L’accordo che si dovrà raggiungere a Copenhagen il 18 dicembre prossimo deve essere completo, omnicomprensivo, ma soprattutto basato su due trattati legalmente vincolanti e non su uno solo come vorrebbero la Ue e gli altri Paesi industrializzati. I due trattati sono: quello elaborato dal gruppo Agw-Lca sulla base della «Road map di Bali» e quello elaborato dal gruppo Agw-Kp sulla base del protocollo di Kyoto attuale, emendato per i nuovi impegni al 2020 dei Paesi industrializzati.

Il gruppo Agw-Kp lavora fin dal 2005, a seguito degli accordi di Montreal, con il compito di completare il proprio lavoro nel 2009 per consentire nel 2013, tenendo conto dei tempi procedurali, il proseguimento del protocollo di Kyoto senza soluzione di continuità.

Il gruppo Agw-Lca, invece, lavora dal 2007, a seguito degli accordi di Bali, che prevedevano la predisposizione di un trattato di cooperazione mondiale, basato su quattro pilastri (mitigazione, adattamento, strumenti finanziari e strumenti tecnologici) per il raggiungimento dell’obiettivo ultimo, riportato nell’art.2, della Convenzione Quadro sui cambiamenti Climatici (Unfccc).

La Cina contesta il fatto che i Paesi industrializzati insistano nel dire che il protocollo di Kyoto scade nel 2012 e, pertanto, in tale data si estingue. Nel 2012 non si estingue affatto il protocollo, ma scadono soltanto gli impegni di prima fase fissati al 2012 per la riduzione delle emissioni dei Paesi industrializzati.

L’art. 3.9 del Protocollo di Kyoto prevede espressamente che il protocollo di Kyoto venga emendato per introdurre gli ulteriori impegni di seconda fase (al 2020) che i Paesi industrializzati (inclusi gli Usa, che non hanno ancora ratificato il protocollo di Kyoto) dovranno assumersi. Una volta approvate i necessari aggiornamenti, il protocollo di Kyoto così emendato diventa automaticamente vincolante anche dal punto di vista legale, cosa che, invece, non accade per l’altro trattato, quello costruito sulla «Road map di Bali» per il quale serve un’apposita decisione e relative ratifiche, per poterlo rendere legalmente vincolante.

Su questo problema, dice la Cina, si sta producendo disinformazione e molta confusione. Il nuovo trattato che sarà negoziato a Copenhagen non può, quindi, essere soltanto quello costruito sulla «Road map di Bali», come vorrebbero i Paesi industrializzati, ma è anche il protocollo di Kyoto con gli opportuni emendamenti per gli obiettivi da raggiungere al 2020. E l’accordo che dovrà scaturire da Copenhagen deve essere basato su questi due trattati che sono ugualmente importanti, ma che devono rimanere distinti, altrimenti si violerebbero le regole in vigore e gli accordi finora stabiliti.

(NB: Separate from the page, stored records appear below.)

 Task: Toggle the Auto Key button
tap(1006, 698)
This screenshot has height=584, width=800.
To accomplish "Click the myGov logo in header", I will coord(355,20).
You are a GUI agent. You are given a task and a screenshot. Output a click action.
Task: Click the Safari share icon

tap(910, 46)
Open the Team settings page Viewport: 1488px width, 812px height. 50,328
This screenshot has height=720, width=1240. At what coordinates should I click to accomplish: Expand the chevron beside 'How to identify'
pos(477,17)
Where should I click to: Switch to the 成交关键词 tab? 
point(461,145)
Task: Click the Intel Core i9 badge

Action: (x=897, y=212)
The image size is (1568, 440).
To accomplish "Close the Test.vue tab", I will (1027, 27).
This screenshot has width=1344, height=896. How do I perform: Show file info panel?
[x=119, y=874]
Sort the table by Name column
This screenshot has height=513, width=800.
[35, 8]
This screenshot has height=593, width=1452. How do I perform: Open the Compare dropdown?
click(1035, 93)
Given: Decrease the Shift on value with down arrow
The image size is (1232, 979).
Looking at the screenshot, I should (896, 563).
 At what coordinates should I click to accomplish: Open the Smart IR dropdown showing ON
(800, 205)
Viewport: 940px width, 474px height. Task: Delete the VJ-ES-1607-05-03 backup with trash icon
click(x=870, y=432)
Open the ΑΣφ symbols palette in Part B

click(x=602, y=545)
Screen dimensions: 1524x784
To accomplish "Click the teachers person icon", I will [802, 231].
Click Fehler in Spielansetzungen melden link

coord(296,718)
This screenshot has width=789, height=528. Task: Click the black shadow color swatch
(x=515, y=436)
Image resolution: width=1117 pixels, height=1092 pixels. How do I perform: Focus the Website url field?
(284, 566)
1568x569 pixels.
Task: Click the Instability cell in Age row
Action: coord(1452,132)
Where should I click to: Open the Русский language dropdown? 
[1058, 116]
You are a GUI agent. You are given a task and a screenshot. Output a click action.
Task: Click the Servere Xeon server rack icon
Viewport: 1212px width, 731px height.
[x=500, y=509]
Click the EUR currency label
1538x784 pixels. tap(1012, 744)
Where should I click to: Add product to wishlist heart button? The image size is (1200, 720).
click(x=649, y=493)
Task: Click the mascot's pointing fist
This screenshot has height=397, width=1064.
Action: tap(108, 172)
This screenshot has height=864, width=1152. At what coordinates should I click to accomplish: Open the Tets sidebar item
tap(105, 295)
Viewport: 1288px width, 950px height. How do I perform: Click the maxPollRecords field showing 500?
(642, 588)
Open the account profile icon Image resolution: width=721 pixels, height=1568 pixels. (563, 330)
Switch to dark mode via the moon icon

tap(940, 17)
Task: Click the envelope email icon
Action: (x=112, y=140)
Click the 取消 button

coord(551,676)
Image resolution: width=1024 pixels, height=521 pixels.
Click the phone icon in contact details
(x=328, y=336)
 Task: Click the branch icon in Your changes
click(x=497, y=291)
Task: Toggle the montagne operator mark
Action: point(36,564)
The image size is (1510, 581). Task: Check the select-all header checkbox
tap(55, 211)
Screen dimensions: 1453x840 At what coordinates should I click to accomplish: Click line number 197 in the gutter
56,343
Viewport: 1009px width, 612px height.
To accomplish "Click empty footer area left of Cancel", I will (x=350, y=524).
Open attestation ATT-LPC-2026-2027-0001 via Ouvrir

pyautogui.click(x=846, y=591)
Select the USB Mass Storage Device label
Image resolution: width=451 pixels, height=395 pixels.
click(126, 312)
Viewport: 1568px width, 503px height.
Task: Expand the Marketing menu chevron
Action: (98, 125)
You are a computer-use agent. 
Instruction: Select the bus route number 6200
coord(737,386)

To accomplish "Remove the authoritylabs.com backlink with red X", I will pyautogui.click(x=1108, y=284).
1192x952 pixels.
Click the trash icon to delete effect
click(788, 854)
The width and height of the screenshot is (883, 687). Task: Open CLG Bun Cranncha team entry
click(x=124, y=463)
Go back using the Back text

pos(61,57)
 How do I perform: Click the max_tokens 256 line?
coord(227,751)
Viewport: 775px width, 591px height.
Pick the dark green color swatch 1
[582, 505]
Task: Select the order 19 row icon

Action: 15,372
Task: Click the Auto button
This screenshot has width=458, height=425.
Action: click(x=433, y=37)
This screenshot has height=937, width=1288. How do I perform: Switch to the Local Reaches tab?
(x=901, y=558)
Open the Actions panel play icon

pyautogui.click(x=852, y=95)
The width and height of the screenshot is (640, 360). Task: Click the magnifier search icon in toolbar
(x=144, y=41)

Basare l’accordo di Copenhagen su un solo trattato, o anche su un rimescolamento dei due trattati per ottenerne uno solo, significa cancellare il protocollo di Kyoto ed il protocollo di Kyoto non si può cancellare se non dopo un negoziato convocato «ad hoc», e quindi diverso da questo, per decidere della sua eliminazione. L’unica azione costruttiva che si può fare in questo negoziato è quello di convincere gli Usa a ratificare il protocollo di Kyoto (ora per allora e, quindi anche per il futuro), visto che è l’unico paese industrializzato a non averlo ratificato.